Saved entries
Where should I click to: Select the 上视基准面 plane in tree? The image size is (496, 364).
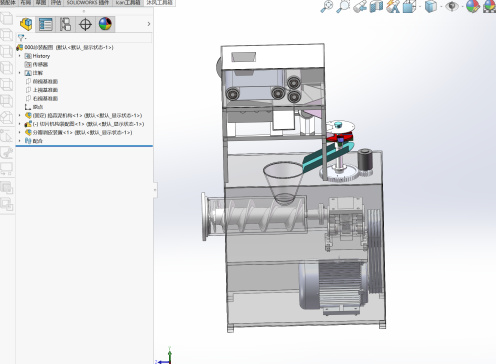tap(45, 90)
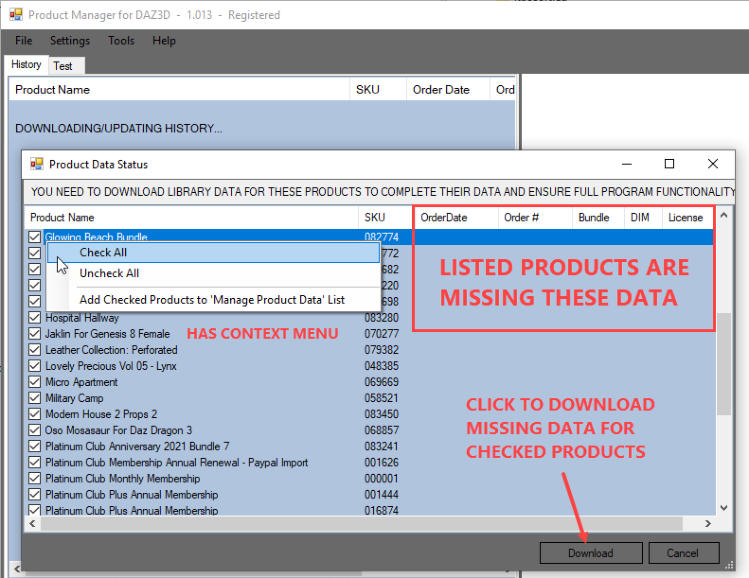The height and width of the screenshot is (578, 749).
Task: Toggle the Military Camp checkbox
Action: pos(35,398)
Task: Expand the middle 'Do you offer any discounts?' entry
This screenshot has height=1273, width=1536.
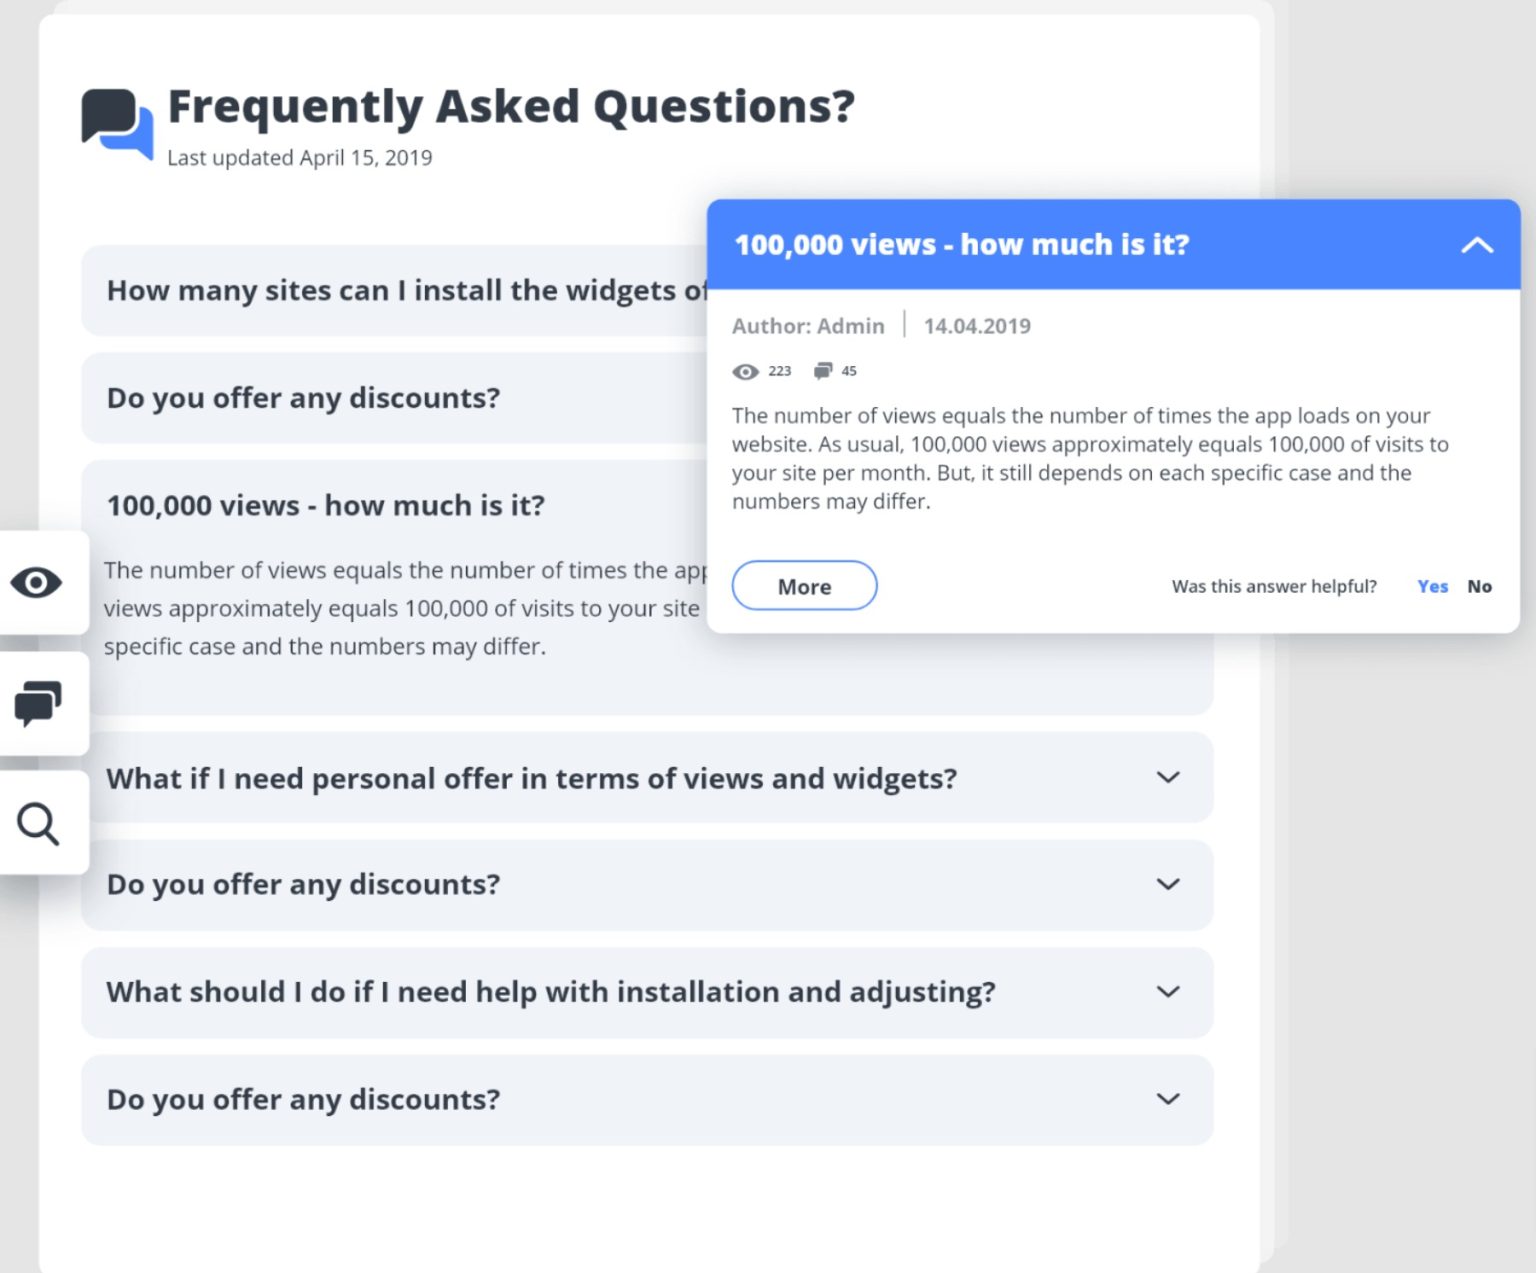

> **TASK ITEM**
Pictures omitted, give the entries again exactly.

> **WRITTEN RESPONSE**
Where should I click to: Select the 上视基准面 plane in tree? The image size is (496, 364).
tap(45, 90)
The height and width of the screenshot is (578, 749).
Task: Toggle the Military Camp checkbox
Action: pos(35,398)
Task: Expand the middle 'Do you offer any discounts?' entry
This screenshot has height=1273, width=1536.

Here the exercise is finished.